* _TASK DETAILS_
Every line below between the line holding "The image size is (720, 1600)." and the line holding "Task: Toggle the Pad", inclusive, should be repeated exactly, and all other lines omitted.

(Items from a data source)
┄┄┄┄┄┄┄┄┄┄

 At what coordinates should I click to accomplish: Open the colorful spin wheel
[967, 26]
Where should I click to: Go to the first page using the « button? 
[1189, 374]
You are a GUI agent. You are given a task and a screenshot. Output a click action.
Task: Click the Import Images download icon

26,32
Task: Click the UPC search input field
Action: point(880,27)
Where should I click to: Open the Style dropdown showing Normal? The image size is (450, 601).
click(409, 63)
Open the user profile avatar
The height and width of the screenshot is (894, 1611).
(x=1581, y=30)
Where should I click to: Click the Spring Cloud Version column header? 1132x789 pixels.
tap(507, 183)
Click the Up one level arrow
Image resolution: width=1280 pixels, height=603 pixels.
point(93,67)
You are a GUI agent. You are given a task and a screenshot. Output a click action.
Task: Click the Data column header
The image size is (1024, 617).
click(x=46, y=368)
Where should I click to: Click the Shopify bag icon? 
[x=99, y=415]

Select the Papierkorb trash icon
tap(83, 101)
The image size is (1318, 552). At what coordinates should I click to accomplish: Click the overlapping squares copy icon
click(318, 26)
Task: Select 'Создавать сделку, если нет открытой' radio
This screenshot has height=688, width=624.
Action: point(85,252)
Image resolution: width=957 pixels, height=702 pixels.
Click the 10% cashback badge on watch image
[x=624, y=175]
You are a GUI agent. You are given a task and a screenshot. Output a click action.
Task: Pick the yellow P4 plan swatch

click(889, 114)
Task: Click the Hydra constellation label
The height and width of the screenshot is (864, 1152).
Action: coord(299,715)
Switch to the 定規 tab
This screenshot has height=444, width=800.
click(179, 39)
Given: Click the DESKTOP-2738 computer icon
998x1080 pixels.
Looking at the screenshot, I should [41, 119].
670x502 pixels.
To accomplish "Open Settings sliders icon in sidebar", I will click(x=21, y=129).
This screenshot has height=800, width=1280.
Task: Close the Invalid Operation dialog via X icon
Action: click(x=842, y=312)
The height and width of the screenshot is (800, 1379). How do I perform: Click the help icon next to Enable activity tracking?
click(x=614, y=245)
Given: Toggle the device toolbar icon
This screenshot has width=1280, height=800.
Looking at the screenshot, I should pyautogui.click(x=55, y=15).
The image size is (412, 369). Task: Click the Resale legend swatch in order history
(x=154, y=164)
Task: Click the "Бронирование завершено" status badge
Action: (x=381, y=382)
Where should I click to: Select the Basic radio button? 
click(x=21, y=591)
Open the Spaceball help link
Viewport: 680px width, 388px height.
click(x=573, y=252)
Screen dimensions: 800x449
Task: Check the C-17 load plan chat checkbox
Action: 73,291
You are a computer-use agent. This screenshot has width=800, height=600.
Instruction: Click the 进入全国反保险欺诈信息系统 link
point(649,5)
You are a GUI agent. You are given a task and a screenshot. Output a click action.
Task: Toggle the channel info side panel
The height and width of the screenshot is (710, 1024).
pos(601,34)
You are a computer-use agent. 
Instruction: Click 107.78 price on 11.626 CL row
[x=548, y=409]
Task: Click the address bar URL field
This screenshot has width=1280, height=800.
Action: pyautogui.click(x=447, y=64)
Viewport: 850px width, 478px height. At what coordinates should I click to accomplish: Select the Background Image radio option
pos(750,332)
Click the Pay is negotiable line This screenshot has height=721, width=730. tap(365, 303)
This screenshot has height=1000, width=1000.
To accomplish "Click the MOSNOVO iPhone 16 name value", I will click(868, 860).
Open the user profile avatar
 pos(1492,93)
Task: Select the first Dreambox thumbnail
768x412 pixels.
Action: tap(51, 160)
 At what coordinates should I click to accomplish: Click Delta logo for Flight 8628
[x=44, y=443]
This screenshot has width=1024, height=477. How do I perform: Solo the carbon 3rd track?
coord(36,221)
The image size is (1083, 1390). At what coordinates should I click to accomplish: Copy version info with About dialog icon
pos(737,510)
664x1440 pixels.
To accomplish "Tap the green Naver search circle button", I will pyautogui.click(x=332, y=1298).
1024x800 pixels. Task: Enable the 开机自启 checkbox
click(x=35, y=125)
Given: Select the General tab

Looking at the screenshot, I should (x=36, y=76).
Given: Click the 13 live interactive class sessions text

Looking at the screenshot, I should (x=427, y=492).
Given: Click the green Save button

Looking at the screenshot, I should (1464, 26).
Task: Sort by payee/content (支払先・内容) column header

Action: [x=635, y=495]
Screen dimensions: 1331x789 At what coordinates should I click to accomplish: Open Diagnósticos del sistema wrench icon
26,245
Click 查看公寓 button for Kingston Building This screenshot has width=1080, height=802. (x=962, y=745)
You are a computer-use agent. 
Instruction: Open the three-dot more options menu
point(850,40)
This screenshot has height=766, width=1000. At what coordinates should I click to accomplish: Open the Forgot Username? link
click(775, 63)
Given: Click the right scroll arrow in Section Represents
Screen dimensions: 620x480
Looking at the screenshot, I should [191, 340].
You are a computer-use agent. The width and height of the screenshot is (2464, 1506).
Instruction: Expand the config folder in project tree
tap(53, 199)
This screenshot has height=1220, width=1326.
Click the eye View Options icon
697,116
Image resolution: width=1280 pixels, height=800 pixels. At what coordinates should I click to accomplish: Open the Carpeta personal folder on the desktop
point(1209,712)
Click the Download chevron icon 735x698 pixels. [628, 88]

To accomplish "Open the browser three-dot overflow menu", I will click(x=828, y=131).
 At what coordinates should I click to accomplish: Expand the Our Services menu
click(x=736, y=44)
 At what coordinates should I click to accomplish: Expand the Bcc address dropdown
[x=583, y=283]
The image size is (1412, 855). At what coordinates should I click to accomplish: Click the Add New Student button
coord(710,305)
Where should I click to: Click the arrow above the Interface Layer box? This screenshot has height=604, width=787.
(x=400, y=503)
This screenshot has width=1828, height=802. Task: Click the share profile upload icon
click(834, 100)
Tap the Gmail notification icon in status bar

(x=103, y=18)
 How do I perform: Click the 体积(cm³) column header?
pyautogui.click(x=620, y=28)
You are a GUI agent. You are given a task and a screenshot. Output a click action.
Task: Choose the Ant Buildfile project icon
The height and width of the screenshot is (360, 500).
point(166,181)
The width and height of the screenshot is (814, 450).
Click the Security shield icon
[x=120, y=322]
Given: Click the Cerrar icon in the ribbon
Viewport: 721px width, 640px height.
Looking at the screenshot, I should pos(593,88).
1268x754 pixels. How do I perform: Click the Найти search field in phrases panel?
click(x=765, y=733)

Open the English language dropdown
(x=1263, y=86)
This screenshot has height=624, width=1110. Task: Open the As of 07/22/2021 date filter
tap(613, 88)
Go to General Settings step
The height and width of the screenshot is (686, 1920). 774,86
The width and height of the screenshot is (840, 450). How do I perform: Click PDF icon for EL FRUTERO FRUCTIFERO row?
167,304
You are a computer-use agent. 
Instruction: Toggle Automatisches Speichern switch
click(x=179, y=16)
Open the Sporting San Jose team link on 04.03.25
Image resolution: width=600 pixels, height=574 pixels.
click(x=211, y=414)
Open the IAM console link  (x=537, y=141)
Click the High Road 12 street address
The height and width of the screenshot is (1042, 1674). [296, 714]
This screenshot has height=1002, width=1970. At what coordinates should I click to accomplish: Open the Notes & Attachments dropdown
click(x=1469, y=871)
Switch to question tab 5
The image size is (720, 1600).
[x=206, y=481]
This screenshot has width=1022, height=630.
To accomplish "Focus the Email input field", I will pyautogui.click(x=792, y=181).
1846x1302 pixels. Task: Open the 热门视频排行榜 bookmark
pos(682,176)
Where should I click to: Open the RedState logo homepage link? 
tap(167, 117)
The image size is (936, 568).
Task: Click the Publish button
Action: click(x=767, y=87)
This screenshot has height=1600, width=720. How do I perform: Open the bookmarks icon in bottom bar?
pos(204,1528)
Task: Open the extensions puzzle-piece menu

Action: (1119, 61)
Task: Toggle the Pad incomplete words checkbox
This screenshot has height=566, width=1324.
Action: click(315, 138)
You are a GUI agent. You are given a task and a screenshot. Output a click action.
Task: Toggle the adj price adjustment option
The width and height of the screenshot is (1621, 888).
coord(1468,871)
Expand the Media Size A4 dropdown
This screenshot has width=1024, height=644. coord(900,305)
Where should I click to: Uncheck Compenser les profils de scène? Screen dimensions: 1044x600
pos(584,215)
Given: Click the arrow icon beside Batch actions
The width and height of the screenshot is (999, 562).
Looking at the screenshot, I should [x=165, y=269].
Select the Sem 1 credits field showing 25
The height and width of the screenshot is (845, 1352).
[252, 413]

┄┄┄┄┄┄┄┄┄┄

* _EXERCISE SOLUTION_
The image size is (720, 1600).
[x=206, y=481]
This screenshot has width=1022, height=630.
To accomplish "Focus the Email input field", I will pyautogui.click(x=792, y=181).
1846x1302 pixels. Task: Open the 热门视频排行榜 bookmark
pos(682,176)
Where should I click to: Open the RedState logo homepage link? 
tap(167, 117)
The image size is (936, 568).
Task: Click the Publish button
Action: click(x=767, y=87)
This screenshot has height=1600, width=720. How do I perform: Open the bookmarks icon in bottom bar?
pos(204,1528)
Task: Open the extensions puzzle-piece menu

Action: (1119, 61)
Task: Toggle the Pad incomplete words checkbox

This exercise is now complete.